The Bell XP-77 development was initiated by the United States Army Air Forces during World War II to produce a simplified "lightweight" fighter aircraft using non-strategic materials. Despite being innovative, the diminutive prototype proved tricky to handle and the project was canceled when the XP-77 did not deliver its projected performance.

Design and development
The Tri-4 (Company designations, later changed to D-6 ) project with the Bell Aircraft Corporation was initiated in October 1941. Originally a design study to meet the USAAF specifications for a "very light" interceptor, the XP-77 was intended to be a small, light fighter much in the mold of the 1930s Thompson Trophy air racers.

On 16 May 1942, the USAAF recommended the construction and testing of 25 XP-77s. The aircraft featured a single-engine, low-wing monoplane with mainly wood construction, equipped with tricycle landing gear, a typical Bell feature that bestowed good ground handling. A bubble canopy also provided fair visibility except in the forward-downward direction due to the extended nose.

While originally conceived using an air-cooled  Ranger XV-770-9 12-cylinder engine with a supercharger, the prototypes were delivered with the non-supercharged XV-770-7 engine due to engine development delays. With the anticipated delivery time of the original engine delayed for one and a half years, Bell proposed that seven XP-77s be built using the seven XV-770-7 engines then available. The planned armament was one Hispano 20 mm cannon firing through the propeller hub (much like the larger caliber 37 mm moteur-canon of the SPAD S.XII) and two 0.5 inch (12.7 mm) M2 Browning machine guns, with the option of either a  bomb or  depth charge with the deletion of the cannon armament.

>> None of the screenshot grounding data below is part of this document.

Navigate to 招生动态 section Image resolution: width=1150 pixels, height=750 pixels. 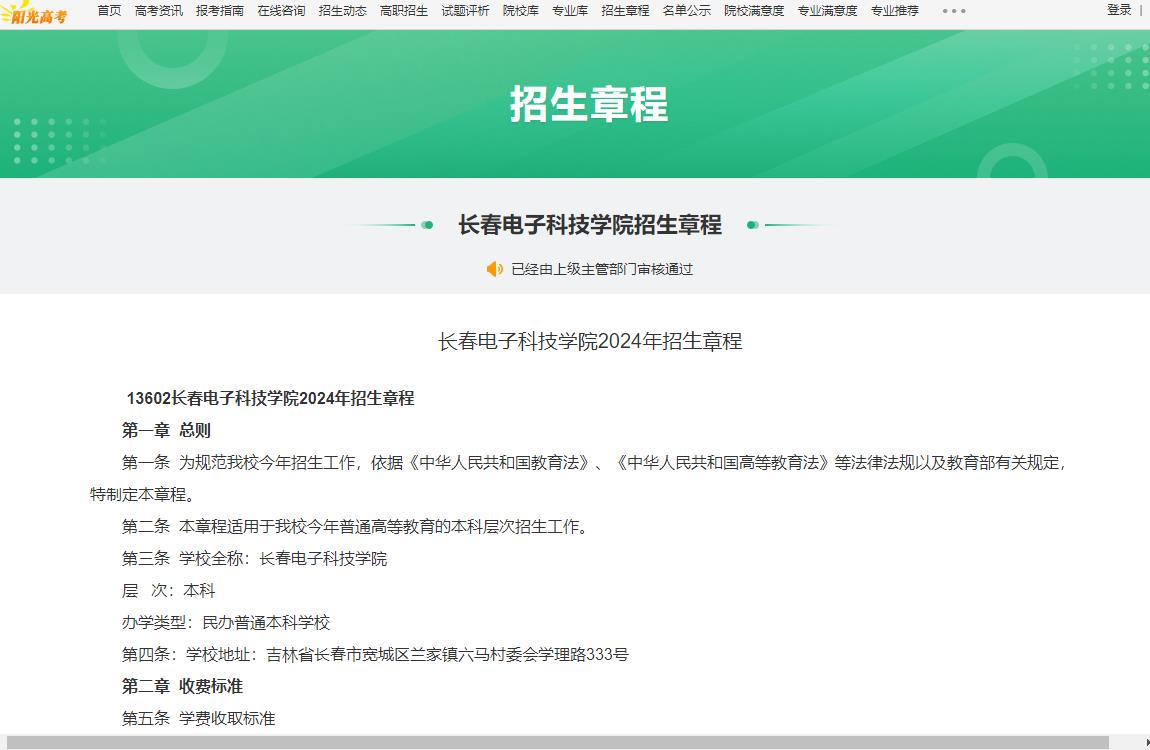pos(343,11)
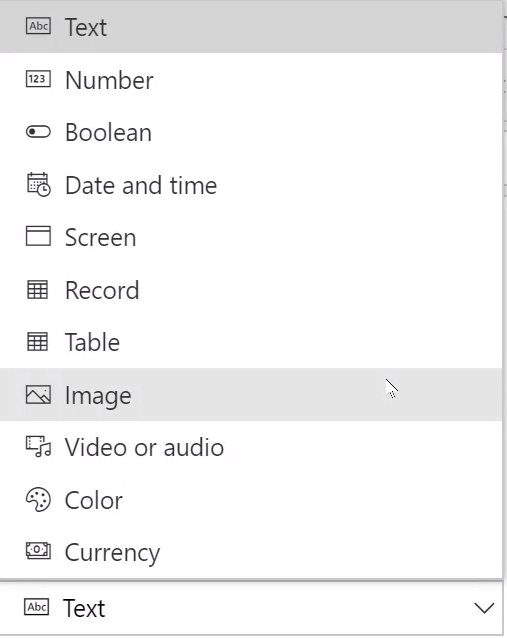Click the window icon beside Screen
The height and width of the screenshot is (638, 507).
[x=38, y=236]
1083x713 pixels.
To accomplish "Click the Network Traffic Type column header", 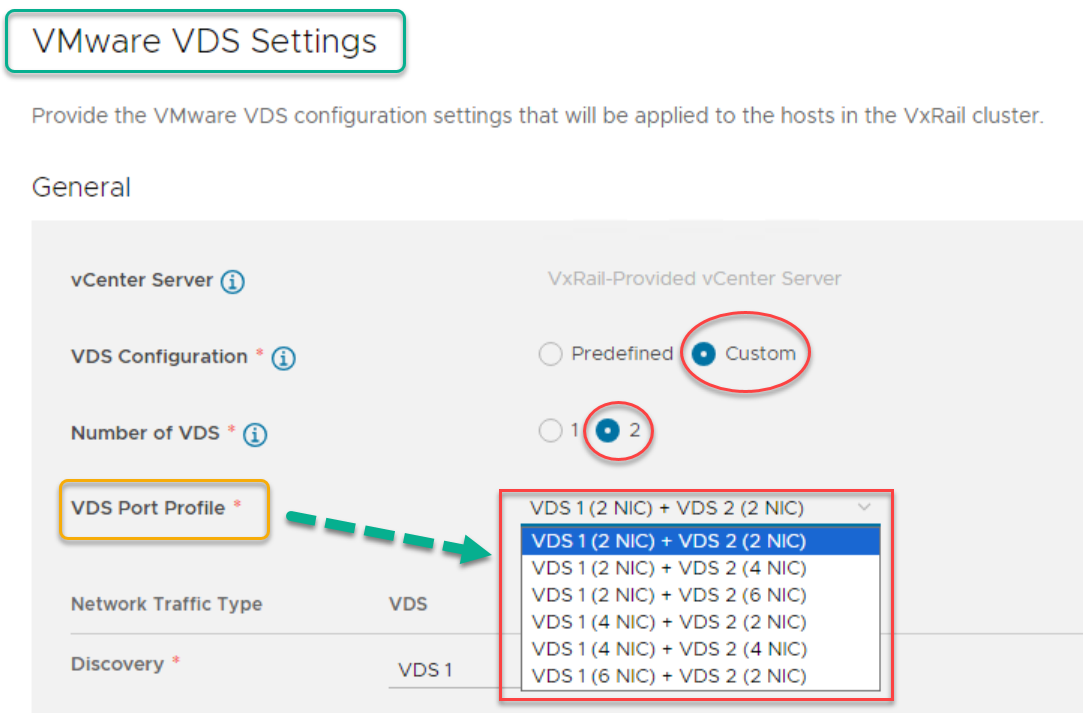I will click(x=166, y=604).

The mock-up inspection on 21–22 September 1942 produced some concerns from both the manufacturer and the USAAF inspection team. Weight had crept up beyond the  design limit but delays in the program were experienced when the company resorted to sub-contracting the wooden construction while the ongoing production at the Bell facilities did not allow for the XP-77 to take priority for research and development. Bell asked and received permission to reduce the production run of aircraft to two prototypes.

Operational history

Testing
The XP-77 project continued to suffer numerous delays, many related to correction of the excess weight issues. A change in subcontractor for the wing assembly also caused headaches as the first subcontractor refused to release necessary parts. Concerns over structural integrity relating to the glue and its binding properties were also difficult to resolve. With the anticipation that contract costs would soon be exceeded, and no hope that the supercharged engine would become available, the USAAF would only continue the project as an experiment to evaluate the use of wooden construction and materials in combat aircraft. The first XP-77 flew 1 April 1944 at Wright Field but the flight tests revealed vibration problems due to directly mounting the engine to the airframe, without vibration isolation. The long nose and rear-mounted cockpit also inhibited visibility relative to operational aircraft of the time.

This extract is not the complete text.